» **Data for this task**:
— START —

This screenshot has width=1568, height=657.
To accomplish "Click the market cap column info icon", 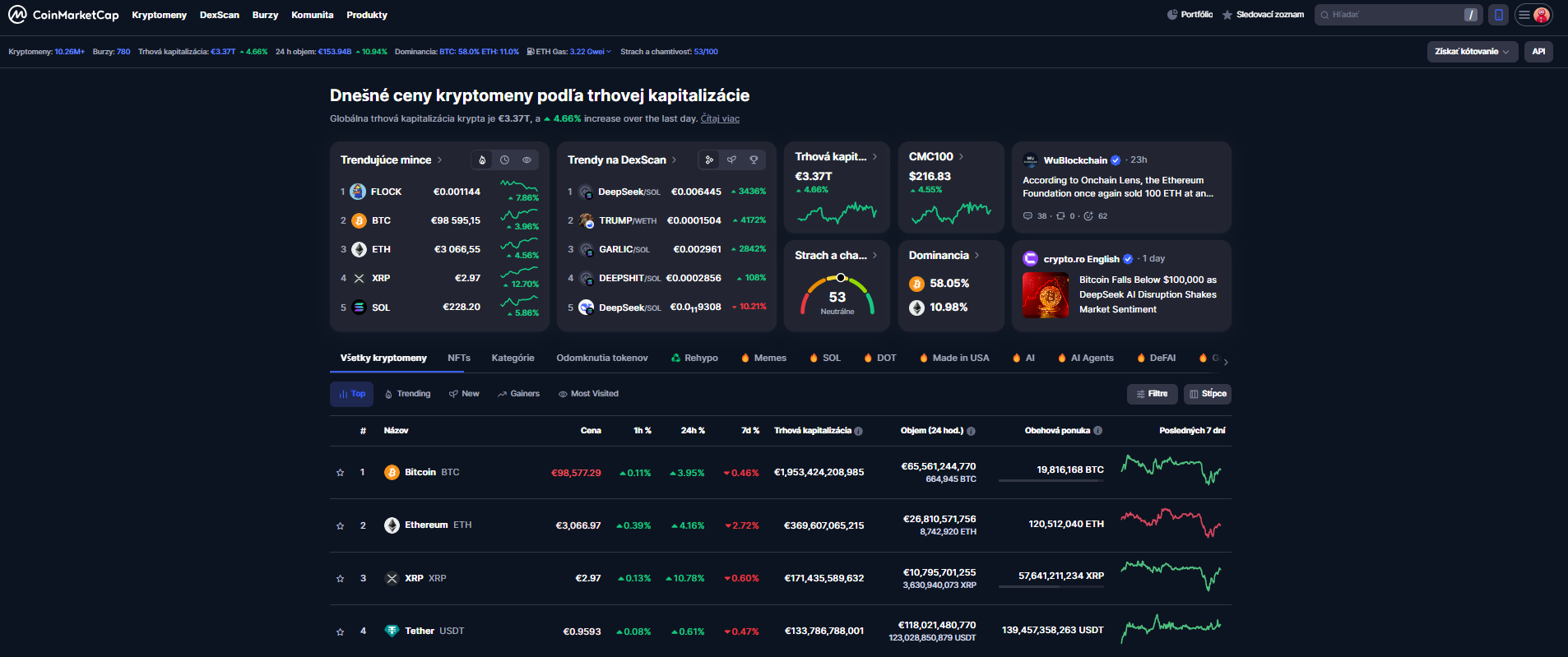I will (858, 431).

— END —
— START —

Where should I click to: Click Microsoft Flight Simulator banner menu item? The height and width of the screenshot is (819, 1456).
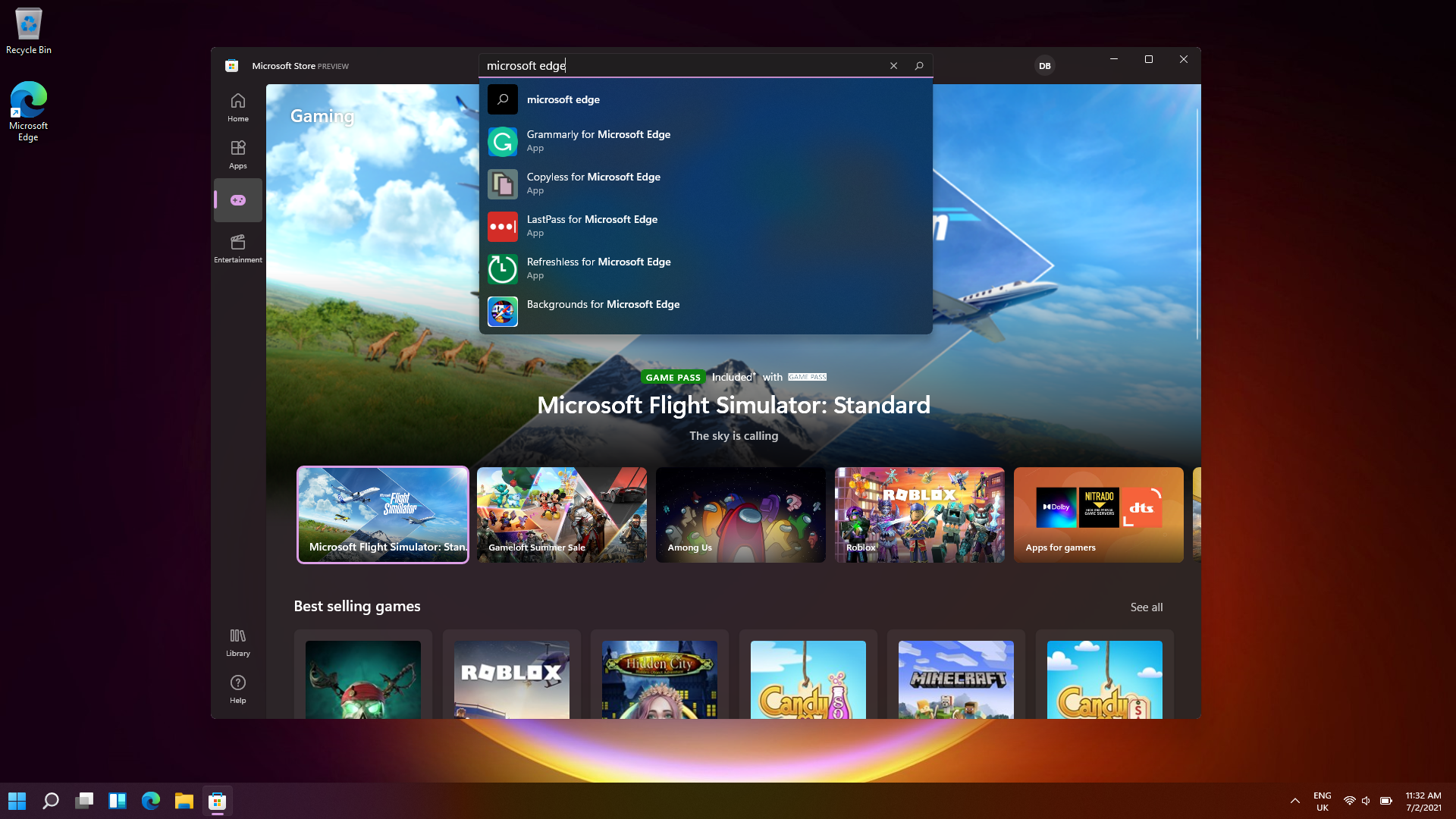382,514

— END —
— START —

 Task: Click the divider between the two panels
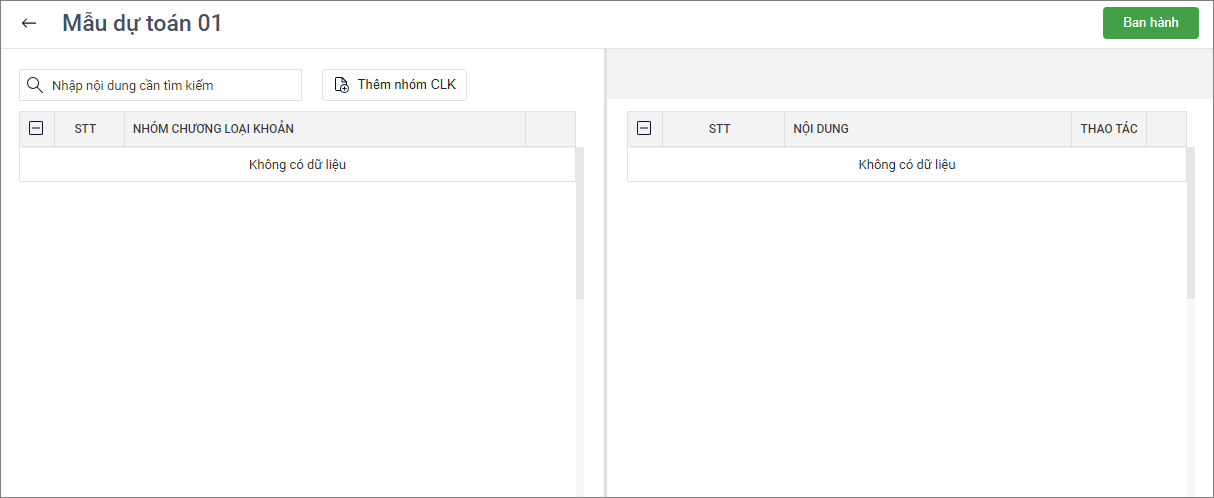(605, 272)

— END —

Gather every line in the records that contains the string "width". Uppercase and lowercase letters count as different.

» **Answer to the task**:
This screenshot has width=1568, height=657.
Where should I click to: Click Microsoft Flight Simulator banner menu item? The height and width of the screenshot is (819, 1456).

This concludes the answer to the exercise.